Page excerpt:
------------
Studies have demonstrated that supplementation with ALA may significantly increase the body’s use of blood sugar, which may help limit increases of bodyfat. It is also responsible for converting blood sugar to energy in our muscles — a process necessary for everyone but even more so for those wanting to improve their training performance. Any nutrient that can increase the efficient burning of blood sugar for fuel and increase glycogen stores while decreasing the uptake of blood sugar into fat cells is essential for any athlete striving for optimal performance or wishing to attain a more favorable body-mass composition (i.e., more energy in our muscles for working out and less bodyfat storage).

Other good news

Oral supplementation with ALA has been shown to help protect our red blood cells and fatty acids from damage (called oxidation) caused by intense training and excess exposure to sunlight. This will increase blood flow to nerve cells and muscle tissue and limit damage to these areas. It also supports the decrease of lactic acid buildup in muscle tissue, which may increase muscle recovery and delay post-workout fatigue and soreness.
------------
Task description:
Reproduce everything in the passage on ALA supplementation from "Studies have demonstrated" down to "less bodyfat storage).", word for word.

Input data:
------------
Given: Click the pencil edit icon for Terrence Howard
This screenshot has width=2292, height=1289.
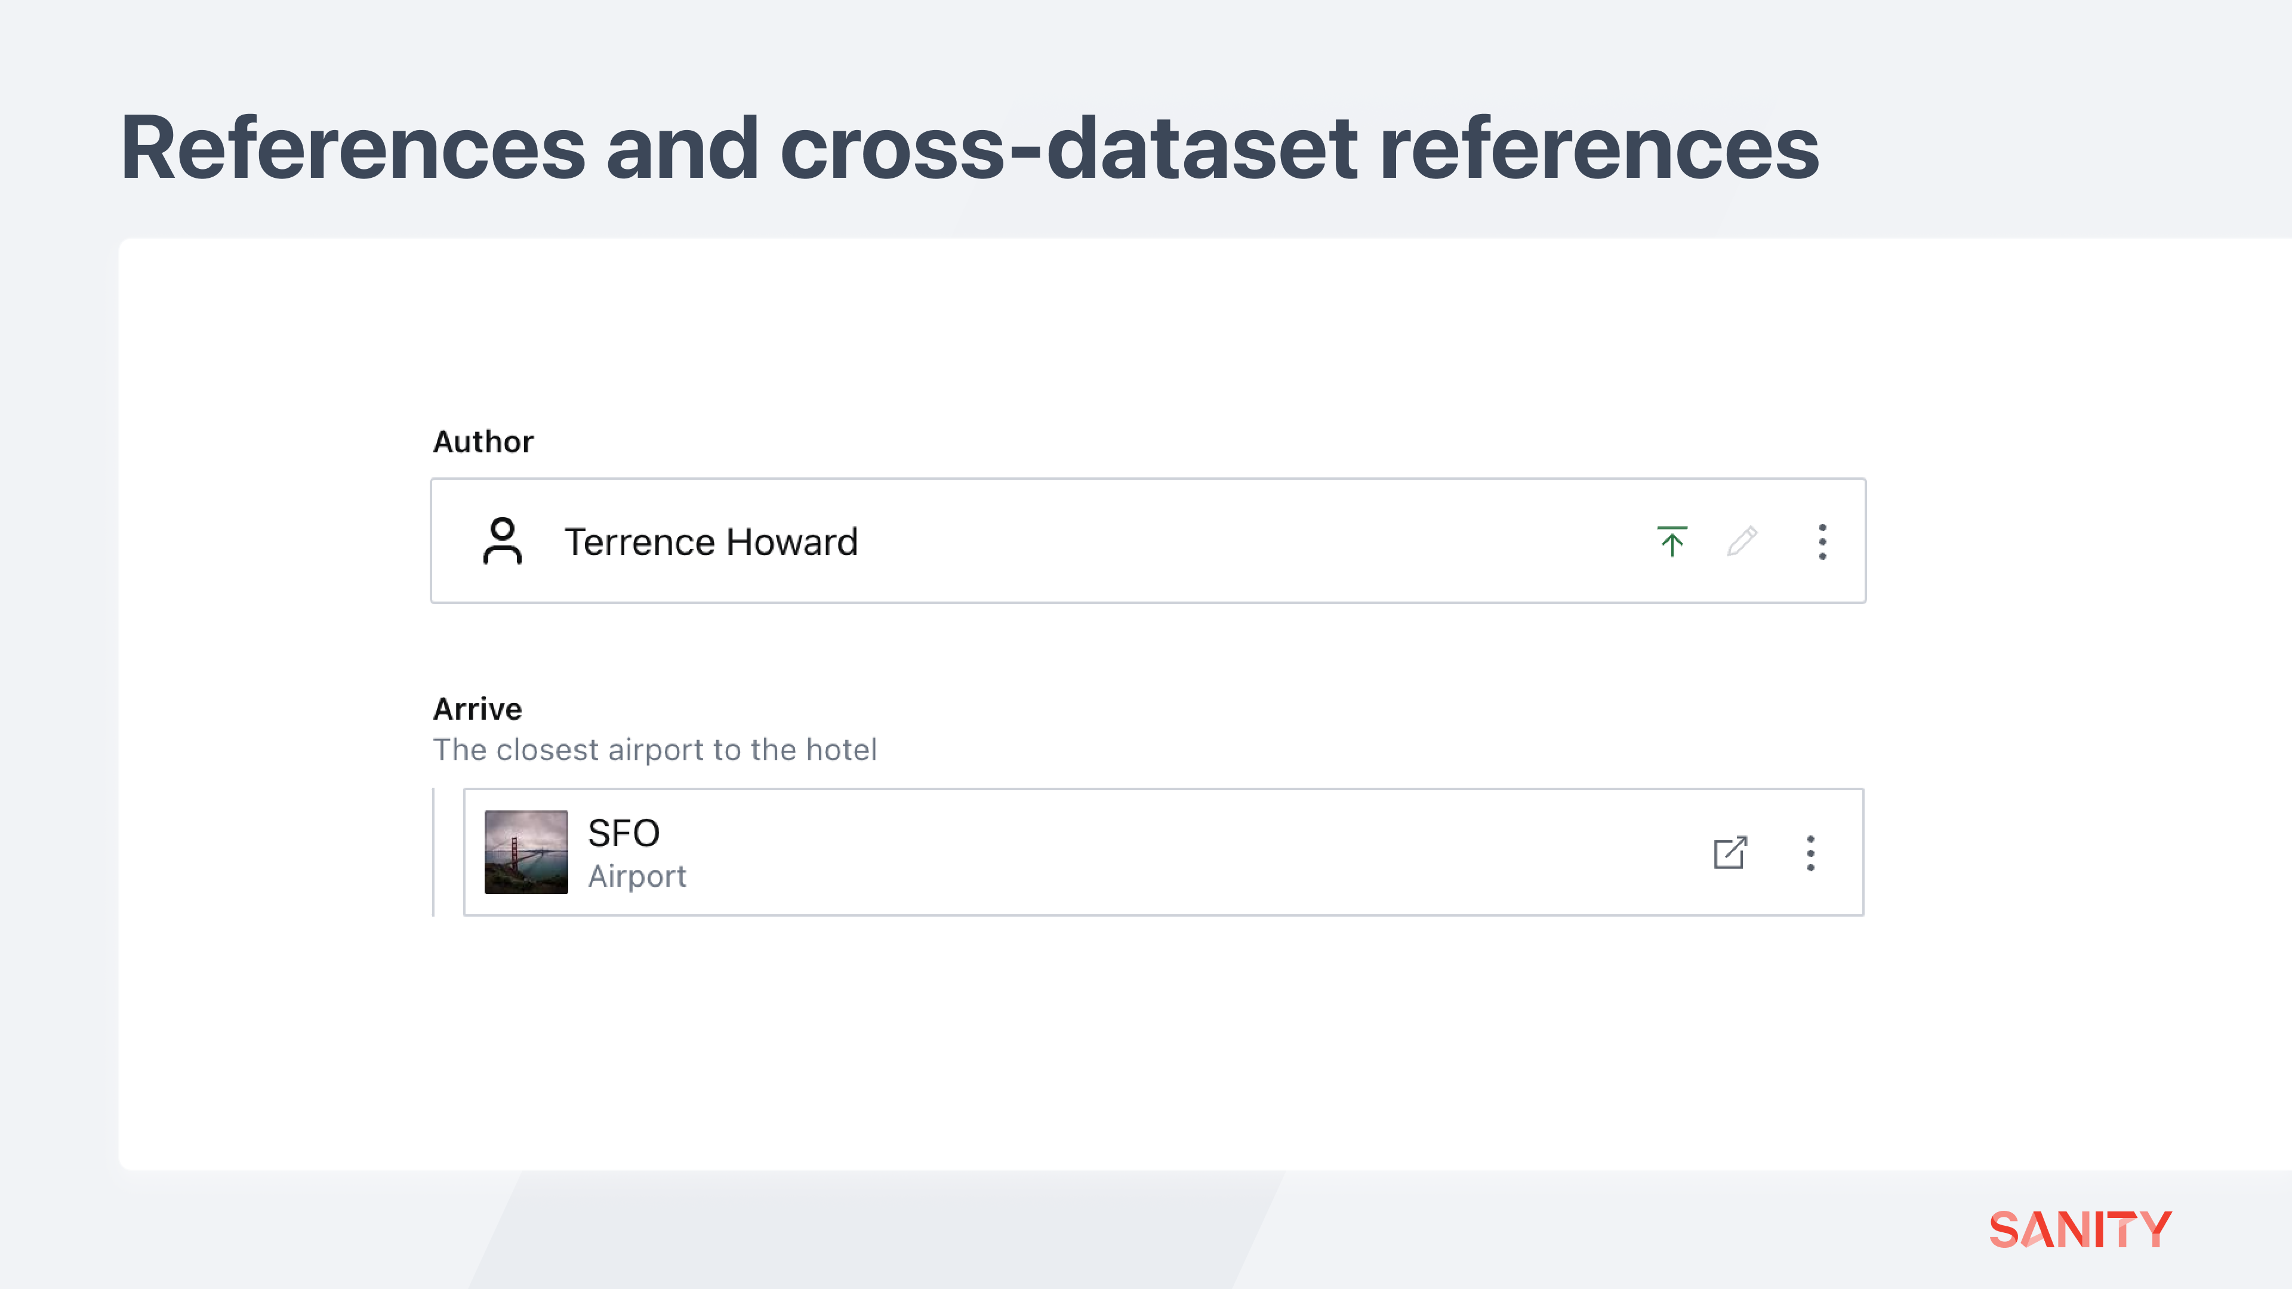Looking at the screenshot, I should (x=1742, y=541).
------------
Task solution:
Studies have demonstrated that supplementation with ALA may significantly increase the body’s use of blood sugar, which may help limit increases of bodyfat. It is also responsible for converting blood sugar to energy in our muscles — a process necessary for everyone but even more so for those wanting to improve their training performance. Any nutrient that can increase the efficient burning of blood sugar for fuel and increase glycogen stores while decreasing the uptake of blood sugar into fat cells is essential for any athlete striving for optimal performance or wishing to attain a more favorable body-mass composition (i.e., more energy in our muscles for working out and less bodyfat storage).